Metadata-Version: 2.4
Name: apscale_nanopore
Version: 1.0.11
Summary: Advanced Pipeline for Simple yet Comprehensive AnaLysEs of DNA metabarcoding data - Nanopore application
Home-page: https://pypi.org/project/apscale_nanopore/
Author: Till-Hendrik Macher
Author-email: macher@uni-trier.de
License: MIT
Classifier: Programming Language :: Python :: 3
Classifier: License :: OSI Approved :: MIT License
Classifier: Operating System :: OS Independent
Requires-Python: >=3.10
Description-Content-Type: text/markdown
License-File: LICENSE
Requires-Dist: Bio>=1.7.1
Requires-Dist: biopython>=1.85
Requires-Dist: cutadapt>=5.0
Requires-Dist: joblib>=1.4.2
Requires-Dist: ete3>=3.1.3
Requires-Dist: numpy>=1.26.4
Requires-Dist: pandas>=2.2.3
Requires-Dist: pyarrow>=19.0.0
Requires-Dist: xmltodict>=0.14.2
Requires-Dist: plotly>=6.1.1
Requires-Dist: tqdm>=4.67.1
Dynamic: author
Dynamic: author-email
Dynamic: classifier
Dynamic: description
Dynamic: description-content-type
Dynamic: home-page
Dynamic: license
Dynamic: license-file
Dynamic: requires-dist
Dynamic: requires-python
Dynamic: summary

# apscale
Advanced Pipeline for Simple yet Comprehensive AnaLysEs of DNA metabarcoding data

[![Downloads](https://static.pepy.tech/badge/apscale)](https://pepy.tech/project/apscale)  - apscale

[![Downloads](https://static.pepy.tech/badge/apscale-nanopore)](https://pepy.tech/project/apscale-nanopore)  - apscale-nanopore

# apscale-nanopore

## Introduction
Apscale-nanopore is a modified version of the metabarcoding pipeline [apscale](https://github.com/DominikBuchner/apscale/tree/main) and is used
for the processing of Oxford Nanopore data.

Programs used:
* [cutadapt](https://github.com/marcelm/cutadapt) 
* [vsearch](https://github.com/torognes/vsearch)
* [swarm](https://github.com/torognes/swarm)
* [blast+](https://blast.ncbi.nlm.nih.gov/doc/blast-help/downloadblastdata.html) (blastn module)

Input:
* Non-demultiplexed Nanopore sequence data in .fastq format.
* Demultiplexed Nanopore sequence data in .fastq format.

Output:
* read table, taxonomy table, log files, report

## Installation

Apscale-nanopore can be installed on all common operating systems (Windows, Linux, MacOS).
Apscale-nanopore requires Python 3.10 or higher and can be easily installed via pip in any command line:

`pip install apscale_nanopore`

To update apscale-blast run:

`pip install --upgrade apscale_nanopore`

The easiest installation option is the [Conda apscale environment](https://github.com/TillMacher/apscale_installer). This way, all dependencies will automatically be installed.

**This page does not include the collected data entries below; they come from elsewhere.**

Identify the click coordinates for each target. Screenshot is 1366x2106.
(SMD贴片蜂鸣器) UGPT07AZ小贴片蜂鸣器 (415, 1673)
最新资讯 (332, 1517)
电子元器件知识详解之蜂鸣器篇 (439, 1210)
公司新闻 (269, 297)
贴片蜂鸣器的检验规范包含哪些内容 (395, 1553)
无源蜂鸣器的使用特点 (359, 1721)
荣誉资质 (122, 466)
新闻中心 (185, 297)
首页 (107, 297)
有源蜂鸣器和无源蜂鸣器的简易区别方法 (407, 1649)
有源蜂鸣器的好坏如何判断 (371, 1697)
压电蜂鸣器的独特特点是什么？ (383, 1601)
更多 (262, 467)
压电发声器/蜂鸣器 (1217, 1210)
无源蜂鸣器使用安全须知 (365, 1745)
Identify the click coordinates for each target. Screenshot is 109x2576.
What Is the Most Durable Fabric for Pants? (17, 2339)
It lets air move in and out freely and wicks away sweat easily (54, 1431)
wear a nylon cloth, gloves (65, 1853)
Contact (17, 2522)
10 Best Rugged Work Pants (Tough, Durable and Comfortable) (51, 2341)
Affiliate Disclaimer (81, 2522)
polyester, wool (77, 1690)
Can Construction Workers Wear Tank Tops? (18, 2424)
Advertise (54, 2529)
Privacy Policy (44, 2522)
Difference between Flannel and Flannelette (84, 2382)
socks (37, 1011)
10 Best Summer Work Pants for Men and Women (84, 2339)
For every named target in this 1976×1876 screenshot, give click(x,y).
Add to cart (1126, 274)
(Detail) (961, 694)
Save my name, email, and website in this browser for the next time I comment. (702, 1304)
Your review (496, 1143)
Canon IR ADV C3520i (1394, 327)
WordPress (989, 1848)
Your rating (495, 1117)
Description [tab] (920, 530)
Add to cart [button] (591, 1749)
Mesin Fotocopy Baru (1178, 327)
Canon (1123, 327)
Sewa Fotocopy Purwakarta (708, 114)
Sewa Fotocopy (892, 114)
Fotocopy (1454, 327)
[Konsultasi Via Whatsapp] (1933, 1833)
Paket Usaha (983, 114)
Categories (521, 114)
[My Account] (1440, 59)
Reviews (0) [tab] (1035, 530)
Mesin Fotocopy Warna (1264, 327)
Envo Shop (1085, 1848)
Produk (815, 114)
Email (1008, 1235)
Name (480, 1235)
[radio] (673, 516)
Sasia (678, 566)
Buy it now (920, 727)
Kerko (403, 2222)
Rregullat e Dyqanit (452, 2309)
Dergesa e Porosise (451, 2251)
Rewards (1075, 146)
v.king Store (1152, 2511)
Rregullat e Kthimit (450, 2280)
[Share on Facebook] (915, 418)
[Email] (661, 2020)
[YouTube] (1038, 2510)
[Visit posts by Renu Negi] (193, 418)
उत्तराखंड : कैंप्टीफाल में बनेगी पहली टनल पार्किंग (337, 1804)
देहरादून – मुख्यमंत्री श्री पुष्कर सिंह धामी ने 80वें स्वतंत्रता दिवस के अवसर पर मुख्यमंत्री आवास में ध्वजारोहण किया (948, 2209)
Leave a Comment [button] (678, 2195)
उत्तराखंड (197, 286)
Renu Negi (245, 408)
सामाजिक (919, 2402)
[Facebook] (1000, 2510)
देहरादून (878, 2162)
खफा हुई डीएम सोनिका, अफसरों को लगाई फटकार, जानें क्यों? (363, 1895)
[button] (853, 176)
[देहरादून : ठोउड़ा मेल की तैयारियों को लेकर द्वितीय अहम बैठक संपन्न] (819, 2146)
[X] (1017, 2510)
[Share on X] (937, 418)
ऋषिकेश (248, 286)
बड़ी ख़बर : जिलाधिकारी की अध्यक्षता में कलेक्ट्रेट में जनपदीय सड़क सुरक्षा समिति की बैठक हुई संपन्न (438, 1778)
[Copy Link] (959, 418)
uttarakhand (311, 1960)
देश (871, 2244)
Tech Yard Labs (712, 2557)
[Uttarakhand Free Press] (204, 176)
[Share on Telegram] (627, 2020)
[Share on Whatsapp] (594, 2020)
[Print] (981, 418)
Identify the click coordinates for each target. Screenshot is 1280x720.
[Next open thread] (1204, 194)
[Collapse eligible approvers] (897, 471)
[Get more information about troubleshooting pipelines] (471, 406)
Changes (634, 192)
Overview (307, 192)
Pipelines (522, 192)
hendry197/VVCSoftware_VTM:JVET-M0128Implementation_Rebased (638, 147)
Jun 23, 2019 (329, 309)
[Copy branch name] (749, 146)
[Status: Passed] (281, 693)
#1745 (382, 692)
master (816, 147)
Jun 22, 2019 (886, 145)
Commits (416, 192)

Then activate the conda environment.

`conda activate apscale`

## Create project

First, create a new project:

`apscale_nanopore create -p PATH/TO/PROJECT`

A new project will be created. Follow the instructions and fill out the settings file accordingly.

<pre>
/YOUR_PROJECT_PATH/My_new_project/
├───1_raw_data
│   └───data
├───2_index_demultiplexing
│   └───data
├───3_primer_trimming
│   └───data
├───4_quality_filtering
│   └───data
├───5_clustering_denoising
│   └───data
├───6_read_table
│   └───data
├───7_taxonomic_assignment
│   └───data
├───8_nanopore_report
My_new_project_settings.xlsx
</pre>

## Settings file

### Sample index and primer combinations (Example)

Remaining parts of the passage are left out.